(begin)

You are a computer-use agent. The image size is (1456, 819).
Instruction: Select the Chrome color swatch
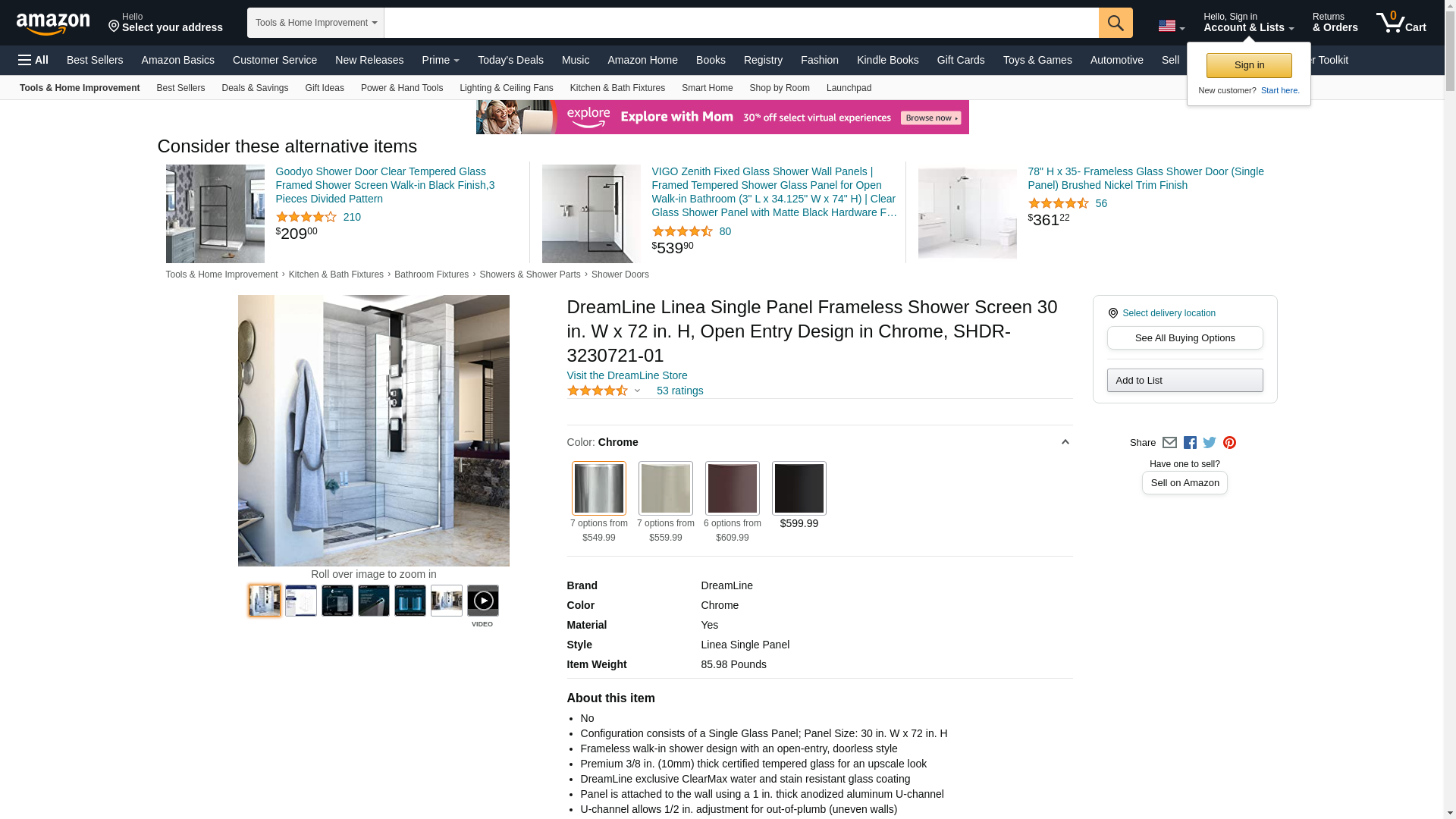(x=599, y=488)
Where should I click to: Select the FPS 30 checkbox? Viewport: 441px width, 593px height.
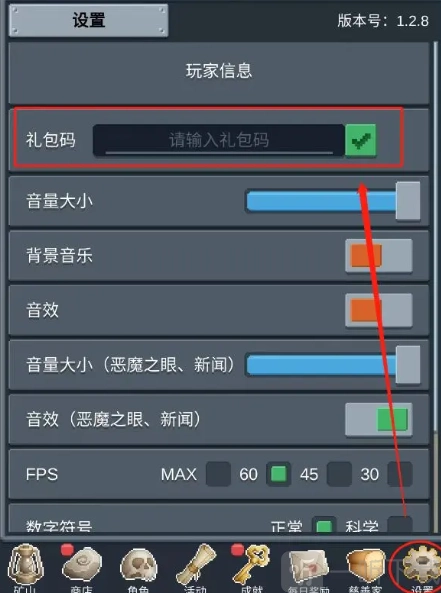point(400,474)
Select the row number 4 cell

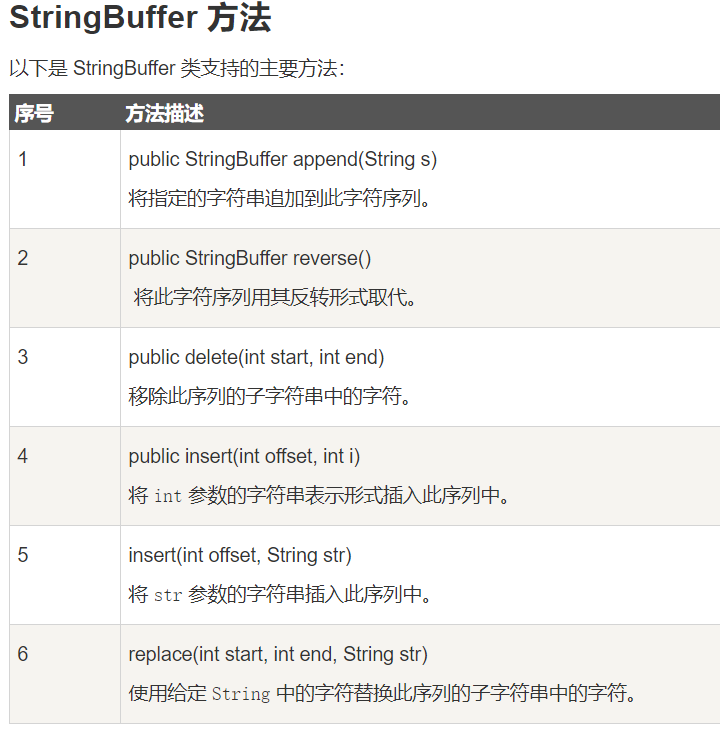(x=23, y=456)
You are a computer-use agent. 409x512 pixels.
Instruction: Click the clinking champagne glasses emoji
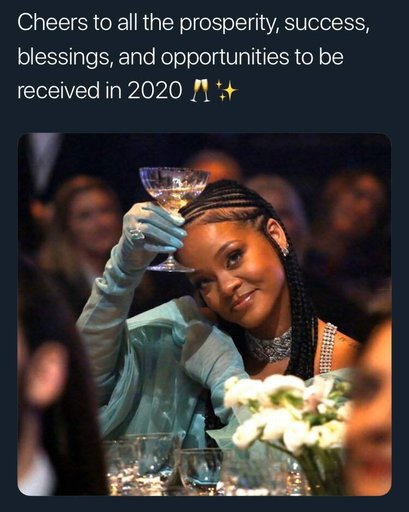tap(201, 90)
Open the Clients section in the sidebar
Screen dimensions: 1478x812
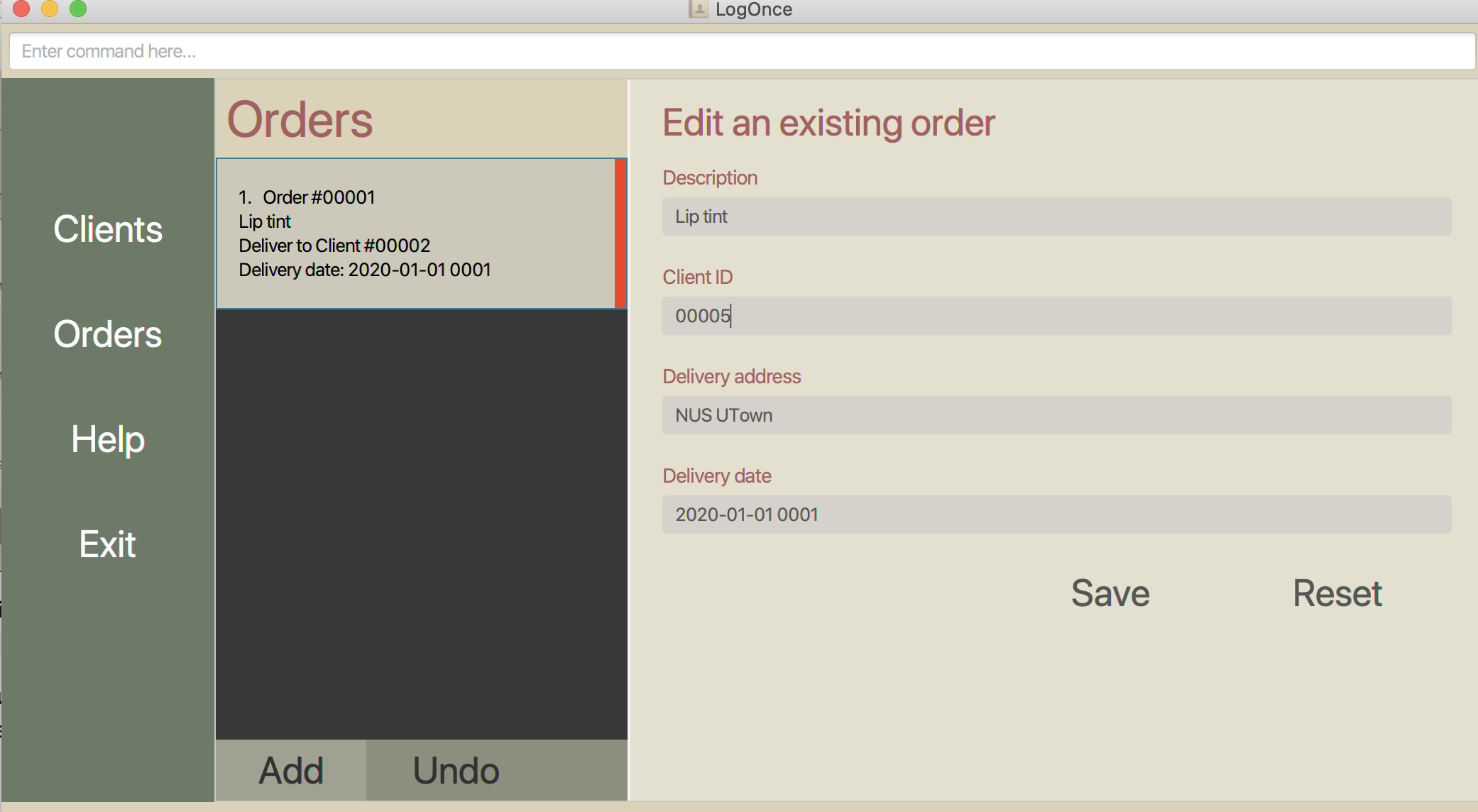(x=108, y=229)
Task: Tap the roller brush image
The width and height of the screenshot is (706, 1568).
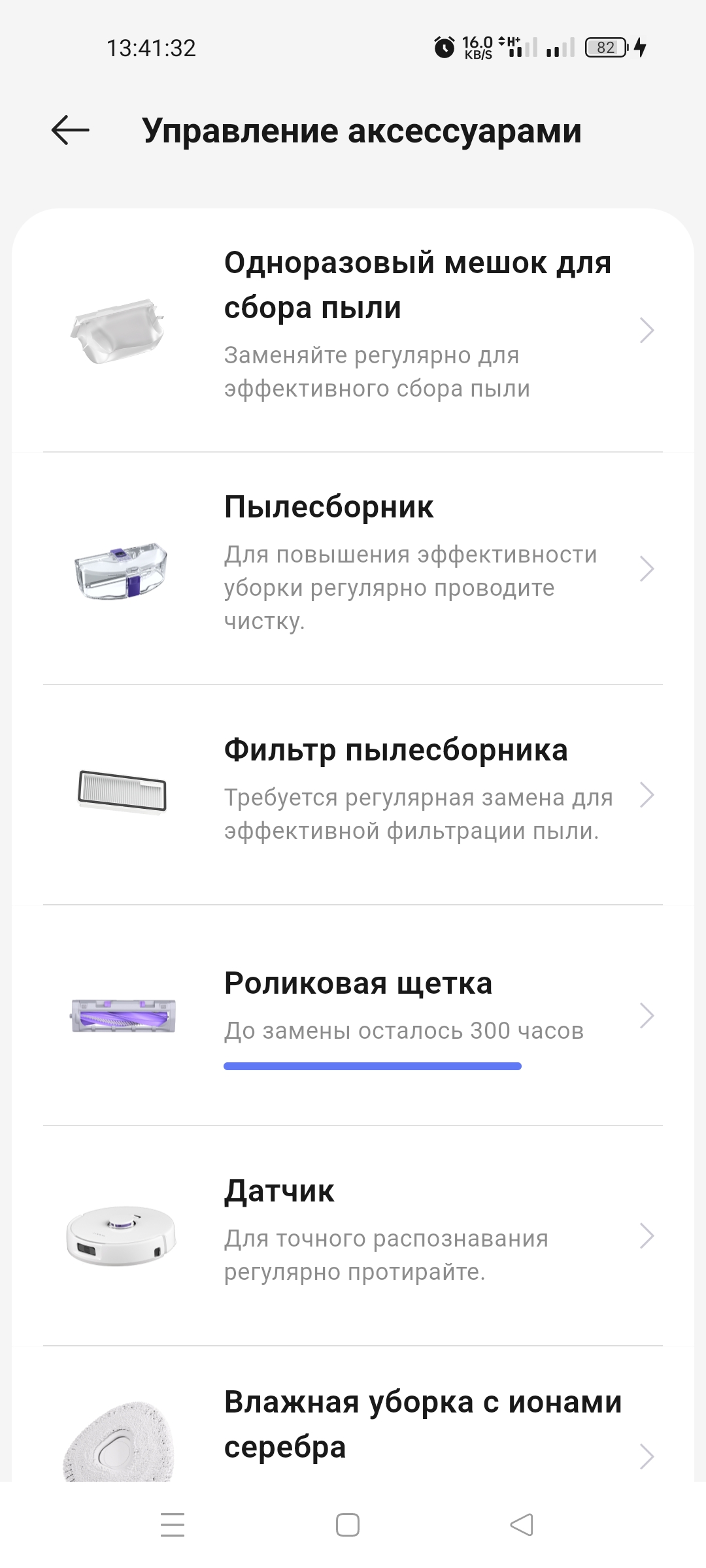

(end)

PROBLEM TO SOLVE: Put every line of the records above into a numbered list, leaving out blank lines and the pictures.

EXERCISE OUTPUT:
1. You are a computer-use agent. The image size is (1456, 819).
2. Instruction: Select the Chrome color swatch
3. (x=599, y=488)
4. Where should I click to: Select the FPS 30 checkbox? Viewport: 441px width, 593px height.
5. point(400,474)
6. Select the row number 4 cell
7. (x=23, y=456)
8. You are a computer-use agent. 409x512 pixels.
9. Instruction: Click the clinking champagne glasses emoji
10. tap(201, 90)
11. Open the Clients section in the sidebar
12. Screen dimensions: 1478x812
13. (x=108, y=229)
14. Task: Tap the roller brush image
15. The width and height of the screenshot is (706, 1568).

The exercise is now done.